Dplyr. Um, so the idea, now that you know about DBI and you can use DBI for so many things, the idea, uh, to take it one level up is to not have to worry about SQL, um, and just use dplyr syntax, use R code to talk to a database, to extract data, to insert data, uh, to transform data. Uh, so dplyr extends and wraps a lot of DBI methods and you can do most of what you can do with DBI and SQL directly with dplyr and R.

Uh, there are a few things that you still need DBI for because, um, dplyr is not magic, uh, although it seems like it sometimes. Um, and there has been actually a very recent revamp of dplyr, uh, and the introduction of a new package called Dbplyr , uh, so this is, uh, fresh off the presses. Um, the bottom line I think is if you ha- if you're used to R and if you're used to the dplyr verbs, like filter and mutate and group by and summarize, it's a very good, uh, idea to go with dplyr. It also does a bunch of optimizations for you with SQL translation and lazy evaluation so you're never loading data into R until you need it.

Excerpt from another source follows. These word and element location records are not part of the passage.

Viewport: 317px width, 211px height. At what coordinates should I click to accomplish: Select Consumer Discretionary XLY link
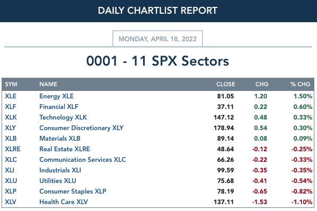click(x=81, y=128)
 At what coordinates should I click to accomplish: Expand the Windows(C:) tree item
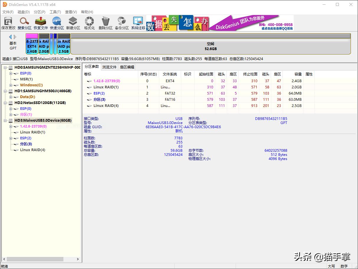11,85
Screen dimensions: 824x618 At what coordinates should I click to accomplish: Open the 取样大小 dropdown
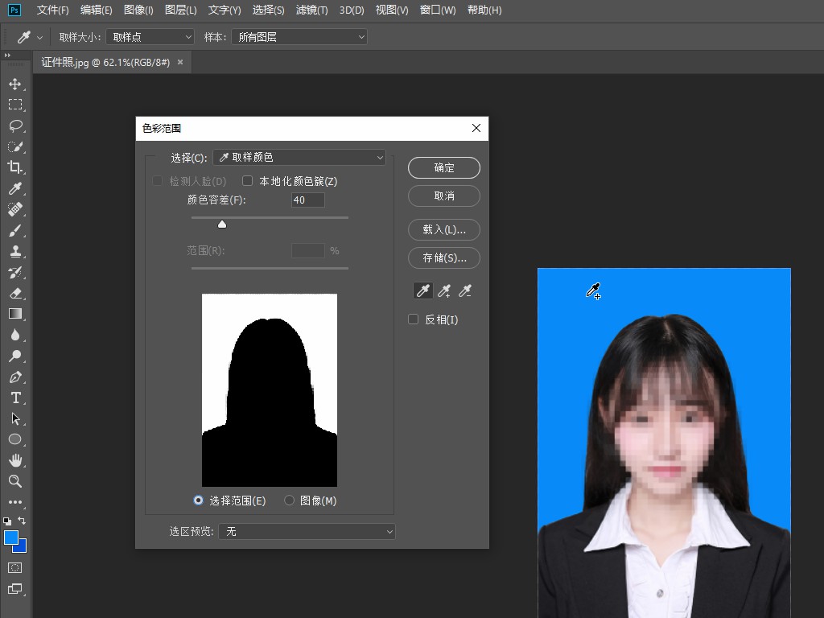tap(150, 37)
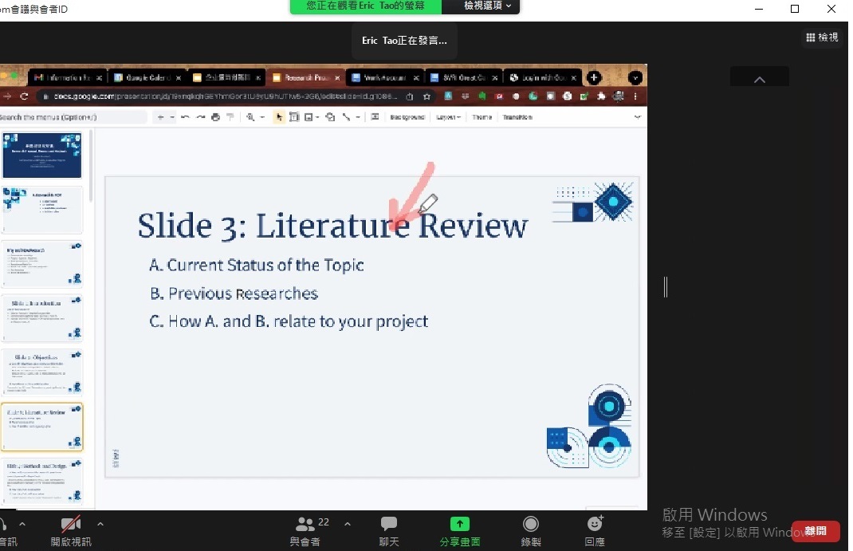Expand the audio options arrow beside 音訊

point(22,524)
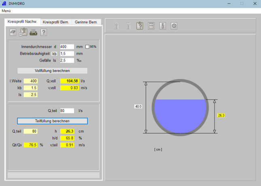261x186 pixels.
Task: Click the printer icon
Action: pyautogui.click(x=33, y=32)
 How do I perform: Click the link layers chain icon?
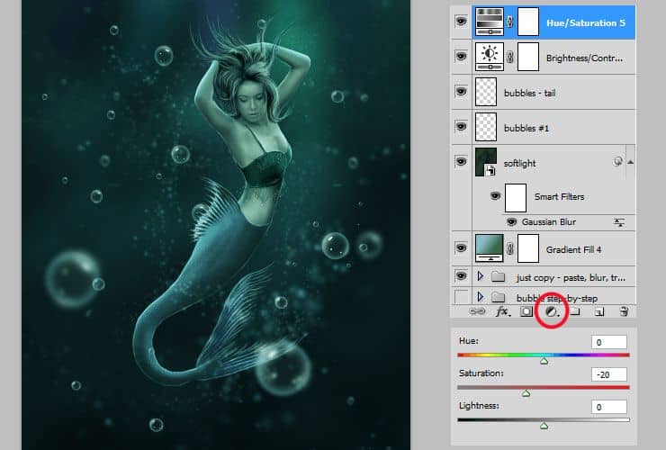(476, 312)
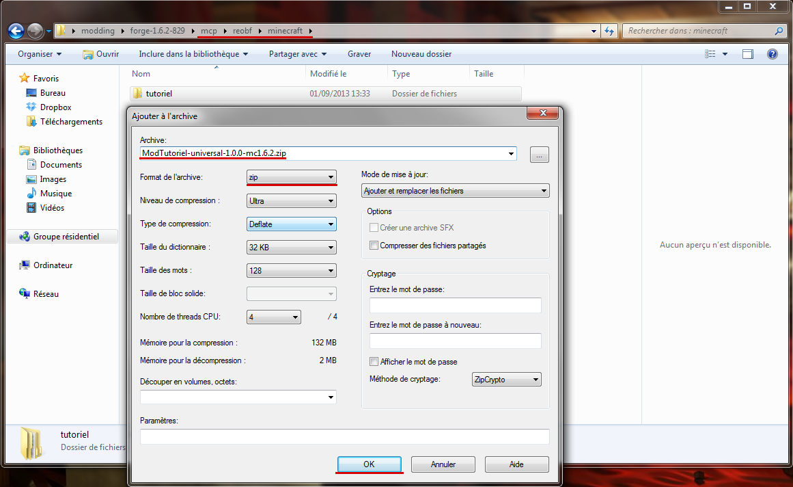The image size is (793, 487).
Task: Click 'Nouveau dossier' in toolbar
Action: 421,54
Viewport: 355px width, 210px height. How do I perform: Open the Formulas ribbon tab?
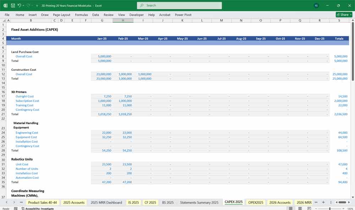point(81,15)
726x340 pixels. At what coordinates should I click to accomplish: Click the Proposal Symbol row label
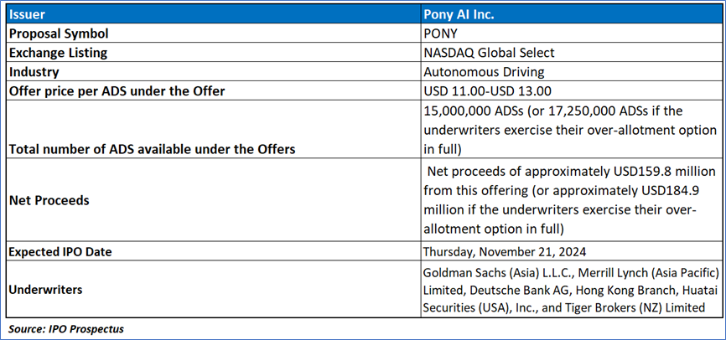click(62, 34)
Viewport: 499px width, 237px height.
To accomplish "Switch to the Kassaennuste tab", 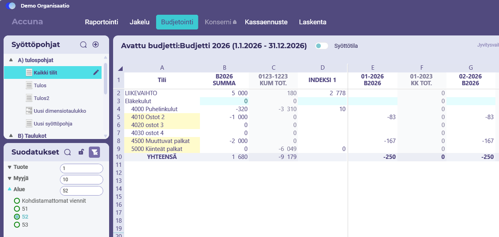I will (x=266, y=22).
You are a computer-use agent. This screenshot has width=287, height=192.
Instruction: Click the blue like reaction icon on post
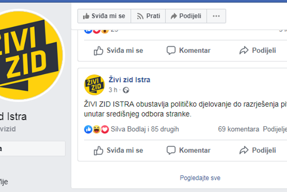pos(88,129)
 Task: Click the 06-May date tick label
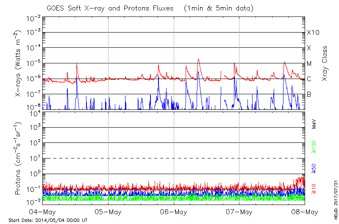click(x=174, y=212)
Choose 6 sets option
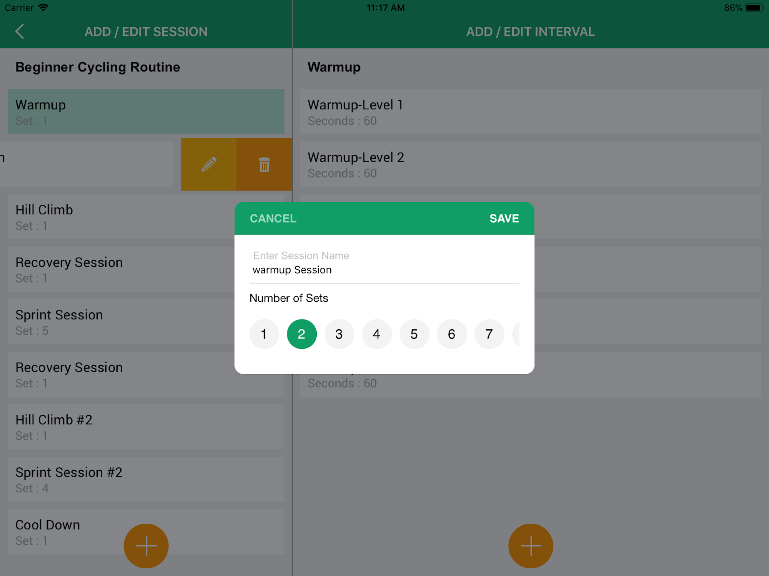 [452, 334]
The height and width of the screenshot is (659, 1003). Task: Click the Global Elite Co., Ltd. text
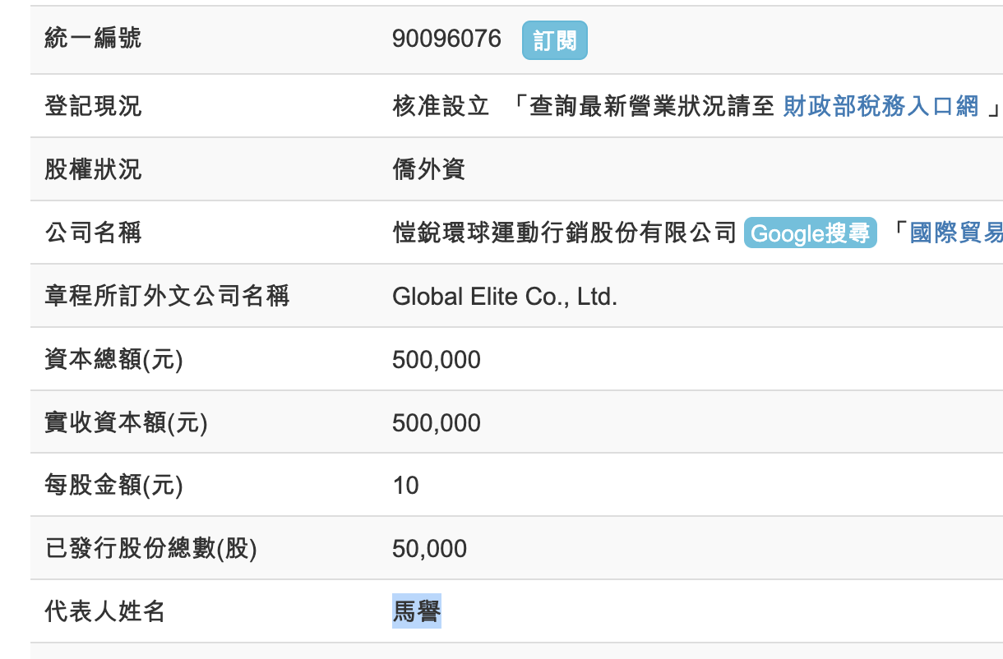(505, 297)
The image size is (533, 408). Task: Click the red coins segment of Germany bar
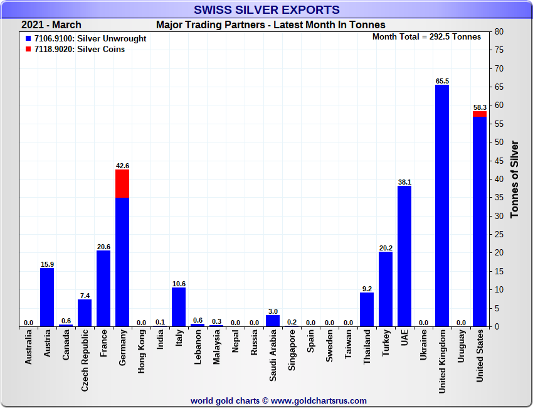[122, 183]
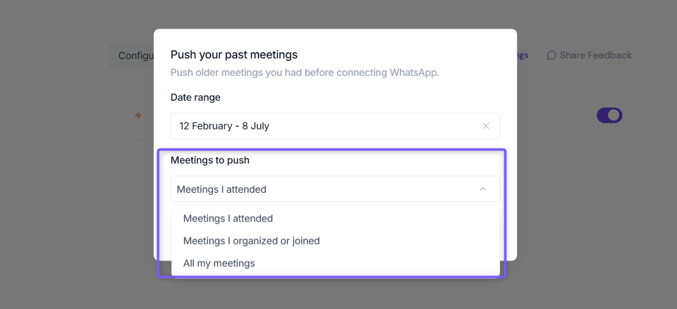
Task: Click the gray subtitle about connecting WhatsApp
Action: click(305, 72)
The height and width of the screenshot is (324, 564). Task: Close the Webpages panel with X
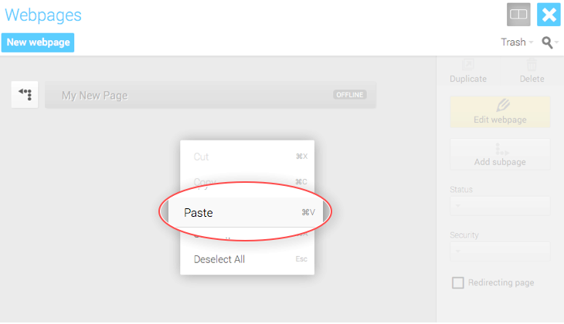click(549, 15)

Uh, so if dplyr is good enough for you, it tends to be, uh, a great idea to use it and I hope this slide makes it really clear why that's so. Um, as you can see we have exactly the same standard for connection that we have with DBI, but now to query it we are just using dplyr, we're piping things, uh, it's very easy for us to read as human beings, you have a connection, you ask for the table called city and then you ask for the first two rows and that's it. It's very intuitive, there's no select asterisk from city limit to, uh, that we had to deal with before.

The pool package

So, finally, pool. Uh, so after all these packages why do we need another one? Um, the problem that pool, uh, tries to solve is how- what is the best way to interact with the database from Shiny? So Shiny brings its own set of constraints, uh, there- for every one session there's only a single R process and potentially many users. Establishing connections to a remote database can take quite a while and they can go down at any time because of network problems or, uh, a bunch of other things.

Um, so you're really in this conundrum that you don't want a fresh connection for every query that you make for every user action because that would be so slow, but you also don't want one connection per app because what if it breaks down? What if there's two users trying to make a query at the same time? So the pool package, uh, is meant to solve this problem, uh, by creating a pool of connections and it- so it fetches the connections from the remote, uh, server and then it keeps them locally and you can check them out as you need and return them and it does this kind of behind a curtain so you don't even notice.

So the pool package, uh, is meant to solve this problem, uh, by creating a pool of connections and it- so it fetches the connections from the remote, uh, server and then it keeps them locally and you can check them out as you need and return them and it does this kind of behind a curtain so you don't even notice.

It's actually very similar to how DBI looks except for the creating and the closing of the pool itself. So the idea is that it's kind of like having one connection per query except that the connections now are local, uh, and are recycled. So every time you're done with a connection it goes back to the pool and it can be used again. Uh, so it gives you, uh, usually very good performance and it takes care of connection management.

So it is mainly- pool is mainly important for Shiny apps, uh, because of this whole interactive context I was talking about, but it can be used in any other context without any problem. Uh, you might not need it necessarily, but it definitely doesn't hurt and it also integrates seamlessly with both DBI and dplyr. We'll be, uh, on CRAN really soon, uh, and to have an idea of what it looks like, as you can see we still have our connection, our disconnection, our query. The query is exactly the same as it is with dplyr or DBI, uh, and the only things really that change is that instead of, uh, calling dbconnect I'm calling dbpool and instead of calling dbdisconnect I'm calling poolclose and this takes care of making all the connections and all the disconnections that you might need.